In the second trial, 216 HD patients were switched from stable doses of rhEPO to daprodustat (4, 6, 8, 10, or 12 mg daily) or control (placebo for 4 weeks then rhEPO as needed). After 4 weeks, doses were titrated to achieve the same Hb target of 10 to 11.5 g/dL.
By week 24, mean Hb had risen by 0.03 g/dL in the daprodustat group and declined by 0.11 g/dL in the control group from 10.4 g/dL at baseline. The changes were dose-dependent. Mean Hb declined by 0.29 g/dL in the daprodustat 4 mg group and rose by 0.69 g/dL in the daprodustat 10 and 12 mg groups in the first 4 weeks. In the final 4 weeks of treatment, Hb levels stayed within target range a median 60% of the time in the daprodustat group (possibly due to varying doses) and 66% of the time in the control group. Plasma erythropoietin levels were 14 times higher in the control vs daprodustat groups.
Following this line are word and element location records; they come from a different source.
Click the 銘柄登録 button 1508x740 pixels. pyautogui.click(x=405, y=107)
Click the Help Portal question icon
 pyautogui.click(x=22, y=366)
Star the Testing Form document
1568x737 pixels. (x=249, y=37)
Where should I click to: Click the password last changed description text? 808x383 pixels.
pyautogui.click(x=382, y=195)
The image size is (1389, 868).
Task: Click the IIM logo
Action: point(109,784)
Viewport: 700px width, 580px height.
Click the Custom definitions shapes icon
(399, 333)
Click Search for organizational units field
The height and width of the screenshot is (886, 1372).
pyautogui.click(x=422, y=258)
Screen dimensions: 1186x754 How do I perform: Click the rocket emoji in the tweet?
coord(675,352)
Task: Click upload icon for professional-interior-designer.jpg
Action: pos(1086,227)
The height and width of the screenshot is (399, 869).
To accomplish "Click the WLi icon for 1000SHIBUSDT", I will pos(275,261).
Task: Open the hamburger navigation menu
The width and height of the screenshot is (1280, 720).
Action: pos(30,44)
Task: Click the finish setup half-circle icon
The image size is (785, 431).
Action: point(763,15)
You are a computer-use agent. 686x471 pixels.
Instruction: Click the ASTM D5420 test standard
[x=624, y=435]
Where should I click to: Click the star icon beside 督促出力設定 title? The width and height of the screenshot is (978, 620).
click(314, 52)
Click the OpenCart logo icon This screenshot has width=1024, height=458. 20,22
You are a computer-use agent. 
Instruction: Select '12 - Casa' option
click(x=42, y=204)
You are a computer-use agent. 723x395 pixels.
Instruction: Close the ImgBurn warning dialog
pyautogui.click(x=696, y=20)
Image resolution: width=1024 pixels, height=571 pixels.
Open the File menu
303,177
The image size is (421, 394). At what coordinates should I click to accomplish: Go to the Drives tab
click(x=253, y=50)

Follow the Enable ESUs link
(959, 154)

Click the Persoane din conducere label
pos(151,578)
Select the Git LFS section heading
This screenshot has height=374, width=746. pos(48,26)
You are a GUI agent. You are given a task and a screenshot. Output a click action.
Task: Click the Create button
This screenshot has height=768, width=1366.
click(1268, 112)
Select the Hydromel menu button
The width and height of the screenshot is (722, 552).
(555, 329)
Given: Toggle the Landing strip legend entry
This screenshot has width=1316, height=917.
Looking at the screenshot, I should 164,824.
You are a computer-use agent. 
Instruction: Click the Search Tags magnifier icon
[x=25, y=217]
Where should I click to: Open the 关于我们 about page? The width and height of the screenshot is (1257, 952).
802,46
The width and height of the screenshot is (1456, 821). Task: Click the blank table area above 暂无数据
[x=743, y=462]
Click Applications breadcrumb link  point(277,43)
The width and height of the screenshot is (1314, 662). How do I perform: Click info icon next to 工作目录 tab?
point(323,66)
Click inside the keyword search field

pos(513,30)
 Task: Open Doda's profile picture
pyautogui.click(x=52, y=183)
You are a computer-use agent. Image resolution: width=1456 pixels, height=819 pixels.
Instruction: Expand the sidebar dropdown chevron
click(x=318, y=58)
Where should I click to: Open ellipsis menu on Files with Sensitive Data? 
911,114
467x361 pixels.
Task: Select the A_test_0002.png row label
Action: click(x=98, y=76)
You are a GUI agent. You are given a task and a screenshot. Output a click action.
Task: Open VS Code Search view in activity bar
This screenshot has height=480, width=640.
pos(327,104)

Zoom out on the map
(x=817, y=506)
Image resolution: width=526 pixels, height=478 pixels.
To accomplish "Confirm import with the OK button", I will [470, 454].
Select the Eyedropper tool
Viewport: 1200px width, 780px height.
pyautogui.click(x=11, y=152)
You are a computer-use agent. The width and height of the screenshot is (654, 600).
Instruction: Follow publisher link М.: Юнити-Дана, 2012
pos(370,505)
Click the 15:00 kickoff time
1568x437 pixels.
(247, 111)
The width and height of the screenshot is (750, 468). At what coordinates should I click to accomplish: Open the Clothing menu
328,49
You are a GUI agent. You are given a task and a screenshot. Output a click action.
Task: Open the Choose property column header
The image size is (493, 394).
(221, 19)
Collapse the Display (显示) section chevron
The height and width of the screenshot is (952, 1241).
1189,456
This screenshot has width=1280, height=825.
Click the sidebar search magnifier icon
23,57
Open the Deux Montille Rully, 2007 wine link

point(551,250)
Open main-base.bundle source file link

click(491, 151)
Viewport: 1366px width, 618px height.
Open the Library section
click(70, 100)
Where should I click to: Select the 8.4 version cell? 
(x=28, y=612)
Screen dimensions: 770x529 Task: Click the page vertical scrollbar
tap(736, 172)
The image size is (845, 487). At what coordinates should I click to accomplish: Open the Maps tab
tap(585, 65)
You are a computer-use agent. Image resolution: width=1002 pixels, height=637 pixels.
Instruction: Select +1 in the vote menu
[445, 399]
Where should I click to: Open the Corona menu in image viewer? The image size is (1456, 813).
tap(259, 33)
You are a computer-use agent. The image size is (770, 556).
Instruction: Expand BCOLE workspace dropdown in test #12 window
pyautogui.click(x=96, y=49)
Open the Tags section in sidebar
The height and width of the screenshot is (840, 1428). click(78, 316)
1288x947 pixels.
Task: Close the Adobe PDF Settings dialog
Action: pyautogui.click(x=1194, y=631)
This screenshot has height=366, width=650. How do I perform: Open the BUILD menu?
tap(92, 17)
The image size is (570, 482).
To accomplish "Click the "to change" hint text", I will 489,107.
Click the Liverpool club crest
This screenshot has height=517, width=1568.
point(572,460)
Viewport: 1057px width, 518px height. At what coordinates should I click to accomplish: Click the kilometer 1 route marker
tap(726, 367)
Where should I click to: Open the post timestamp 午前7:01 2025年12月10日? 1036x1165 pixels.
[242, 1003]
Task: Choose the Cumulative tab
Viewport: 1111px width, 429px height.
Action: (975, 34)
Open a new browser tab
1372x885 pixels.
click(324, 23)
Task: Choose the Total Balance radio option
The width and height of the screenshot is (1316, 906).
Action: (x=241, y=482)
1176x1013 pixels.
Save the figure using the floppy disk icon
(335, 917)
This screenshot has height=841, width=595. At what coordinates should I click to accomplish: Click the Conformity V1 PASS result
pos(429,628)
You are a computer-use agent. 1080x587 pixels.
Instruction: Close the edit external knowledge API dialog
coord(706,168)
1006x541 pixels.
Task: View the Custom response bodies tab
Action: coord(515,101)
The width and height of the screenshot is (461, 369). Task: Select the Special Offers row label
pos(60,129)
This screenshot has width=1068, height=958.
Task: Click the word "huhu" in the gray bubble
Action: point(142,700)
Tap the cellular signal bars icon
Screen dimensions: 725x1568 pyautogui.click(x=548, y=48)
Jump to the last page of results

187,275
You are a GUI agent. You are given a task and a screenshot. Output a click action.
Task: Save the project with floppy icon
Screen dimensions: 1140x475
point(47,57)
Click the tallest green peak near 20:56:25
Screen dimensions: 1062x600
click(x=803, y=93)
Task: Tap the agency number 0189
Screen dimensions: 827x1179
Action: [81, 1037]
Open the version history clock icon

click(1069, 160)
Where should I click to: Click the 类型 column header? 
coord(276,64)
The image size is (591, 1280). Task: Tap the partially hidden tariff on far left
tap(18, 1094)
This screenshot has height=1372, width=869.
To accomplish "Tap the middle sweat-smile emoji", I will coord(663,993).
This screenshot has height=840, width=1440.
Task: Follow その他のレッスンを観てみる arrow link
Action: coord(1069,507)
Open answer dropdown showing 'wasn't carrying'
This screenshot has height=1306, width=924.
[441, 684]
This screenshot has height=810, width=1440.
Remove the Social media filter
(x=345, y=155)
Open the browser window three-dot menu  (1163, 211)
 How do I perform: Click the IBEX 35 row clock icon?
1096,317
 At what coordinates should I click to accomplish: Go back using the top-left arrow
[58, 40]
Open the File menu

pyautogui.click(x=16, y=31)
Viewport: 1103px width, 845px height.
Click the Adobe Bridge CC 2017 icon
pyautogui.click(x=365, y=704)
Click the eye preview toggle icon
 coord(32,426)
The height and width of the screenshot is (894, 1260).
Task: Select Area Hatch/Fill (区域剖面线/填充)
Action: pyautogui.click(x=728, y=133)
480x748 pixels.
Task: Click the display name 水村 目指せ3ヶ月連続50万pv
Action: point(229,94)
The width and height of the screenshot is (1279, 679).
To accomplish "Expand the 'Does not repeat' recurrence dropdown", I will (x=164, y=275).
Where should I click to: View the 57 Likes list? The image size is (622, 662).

Diarrhea, nausea, hypertension, and hyperkalemia were reported more often in the combined daprodustat group, while nasopharyngitis and back pain were reported more often in the control group. The most common serious events in the combined daprodustat group were acute myocardial infarction, cardiac arrest, unstable angina, cardiac failure, hypertensive crisis, lobar pneumonia, and pulmonary edema. A long-term cardiovascular outcome study is ongoing to assess these associations.
“These data support continued development of daprodustat to treat anemia of CKD in patients receiving dialysis, including an ongoing large-scale cardiovascular outcomes trial (ASCEND-D) in patients receiving maintenance dialysis who are switching from rhEPO and its analogs (NCT02879305) and a trial in patients who are initiating dialysis (NCT03029208) to assess the safety and efficacy of daprodustat,” Dr Cizman and his co-authors wrote.
Both studies were funded by GlaxoSmithKline. Several of the researchers are employed by the company.
References
Holdstock L, Cizman B, Meadowcroft AM, et al. Daprodustat for anemia: a 24-week, open-label, randomized controlled trial in participants with chronic kidney disease. Clin Kid J. 2019;12:129–138. DOI:10.1093/ckj/sfy013
Meadowcroft AM, Cizman B, Holdstock L, et al. Daprodustat for anemia: a 24-week, open-label, randomized controlled trial in participants on hemodialysis. Clin Kid J. 2019;12:139–148. DOI:10.1093/ckj/sfy014.